= КОРОТКОЕ ЗАДАНИЕ 1 =
Повторите без изменений фрагмент записей, который начинается с самого начала записей и заканчивается строкой, содержащей «Action: tap(870, 293)», включая обе границы.

Мужество как чудо веры

XX век в России запомнится как столетие гонений на веру, сопоставимых разве что с гонениями на Церковь в первые века христианства. Октябрьский переворот, выпустивший на поверхность жизни все то мрачное, жестокое и темное, что таилось до поры, стал катализатором террора, выкосившего полстраны, а может быть, и больше. До сих пор историки не могут однозначно назвать число уничтоженных за годы советской власти. Все дело в том, что многие архивы с документами по сей день закрыты для исследователей. О том, как велось следствие по отношению к арестованным священникам и мирянам, мы решили поговорить с диаконом Максимом Плякиным, секретарем епархиальной комиссии по канонизации подвижников благочестия.

— Во времена террора во Франции XVIII века людей убивали просто за исповедание веры — религия как таковая законодательно была запрещена. Но в Советском Союзе вера формально не являлась преступлением. За что же преследовали священников и верных Христу мирян?

= КОРОТКОЕ ЗАДАНИЕ 2 =
Перепишите без изменений часть текста о гонениях на веру, которая начинается со слов «Мужество как чудо» и заканчивается словами «канонизации подвижников благочестия.».

= ИЗВЛЕЧЁННЫЕ ЗАПИСИ =
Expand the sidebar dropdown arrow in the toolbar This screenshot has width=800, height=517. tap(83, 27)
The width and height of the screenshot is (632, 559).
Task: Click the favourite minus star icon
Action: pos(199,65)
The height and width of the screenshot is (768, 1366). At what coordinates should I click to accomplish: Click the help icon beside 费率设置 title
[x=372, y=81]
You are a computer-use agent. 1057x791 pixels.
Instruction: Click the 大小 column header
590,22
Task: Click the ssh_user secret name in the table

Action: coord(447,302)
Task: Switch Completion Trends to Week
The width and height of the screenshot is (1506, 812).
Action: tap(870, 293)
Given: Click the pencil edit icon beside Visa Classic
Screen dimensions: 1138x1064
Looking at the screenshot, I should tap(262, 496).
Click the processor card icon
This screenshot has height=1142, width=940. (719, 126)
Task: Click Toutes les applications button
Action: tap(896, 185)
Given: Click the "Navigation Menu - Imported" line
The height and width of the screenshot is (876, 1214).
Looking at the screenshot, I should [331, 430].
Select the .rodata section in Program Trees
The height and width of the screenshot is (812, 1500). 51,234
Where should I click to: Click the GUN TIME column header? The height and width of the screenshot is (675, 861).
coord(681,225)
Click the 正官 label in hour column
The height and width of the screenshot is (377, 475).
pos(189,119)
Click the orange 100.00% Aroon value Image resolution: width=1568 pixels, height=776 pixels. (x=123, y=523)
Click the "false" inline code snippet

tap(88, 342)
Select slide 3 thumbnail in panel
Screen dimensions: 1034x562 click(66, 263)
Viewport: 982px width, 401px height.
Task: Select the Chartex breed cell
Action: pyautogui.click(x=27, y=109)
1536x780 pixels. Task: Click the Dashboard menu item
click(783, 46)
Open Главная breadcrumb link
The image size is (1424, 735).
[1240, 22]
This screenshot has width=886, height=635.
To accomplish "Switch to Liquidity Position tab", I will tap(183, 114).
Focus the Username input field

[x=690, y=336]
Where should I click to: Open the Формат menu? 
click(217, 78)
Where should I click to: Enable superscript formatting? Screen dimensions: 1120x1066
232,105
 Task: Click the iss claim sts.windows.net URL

= ПИСЬМЕННЫЙ ОТВЕТ 1 =
Expand the sidebar dropdown arrow in the toolbar This screenshot has width=800, height=517. tap(83, 27)
The width and height of the screenshot is (632, 559).
Task: Click the favourite minus star icon
Action: pos(199,65)
The height and width of the screenshot is (768, 1366). At what coordinates should I click to accomplish: Click the help icon beside 费率设置 title
[x=372, y=81]
You are a computer-use agent. 1057x791 pixels.
Instruction: Click the 大小 column header
590,22
Task: Click the ssh_user secret name in the table

Action: coord(447,302)
Task: Switch Completion Trends to Week
The width and height of the screenshot is (1506, 812).
Action: tap(870, 293)

= ПИСЬМЕННЫЙ ОТВЕТ 2 =
Мужество как чудо веры

XX век в России запомнится как столетие гонений на веру, сопоставимых разве что с гонениями на Церковь в первые века христианства. Октябрьский переворот, выпустивший на поверхность жизни все то мрачное, жестокое и темное, что таилось до поры, стал катализатором террора, выкосившего полстраны, а может быть, и больше. До сих пор историки не могут однозначно назвать число уничтоженных за годы советской власти. Все дело в том, что многие архивы с документами по сей день закрыты для исследователей. О том, как велось следствие по отношению к арестованным священникам и мирянам, мы решили поговорить с диаконом Максимом Плякиным, секретарем епархиальной комиссии по канонизации подвижников благочестия.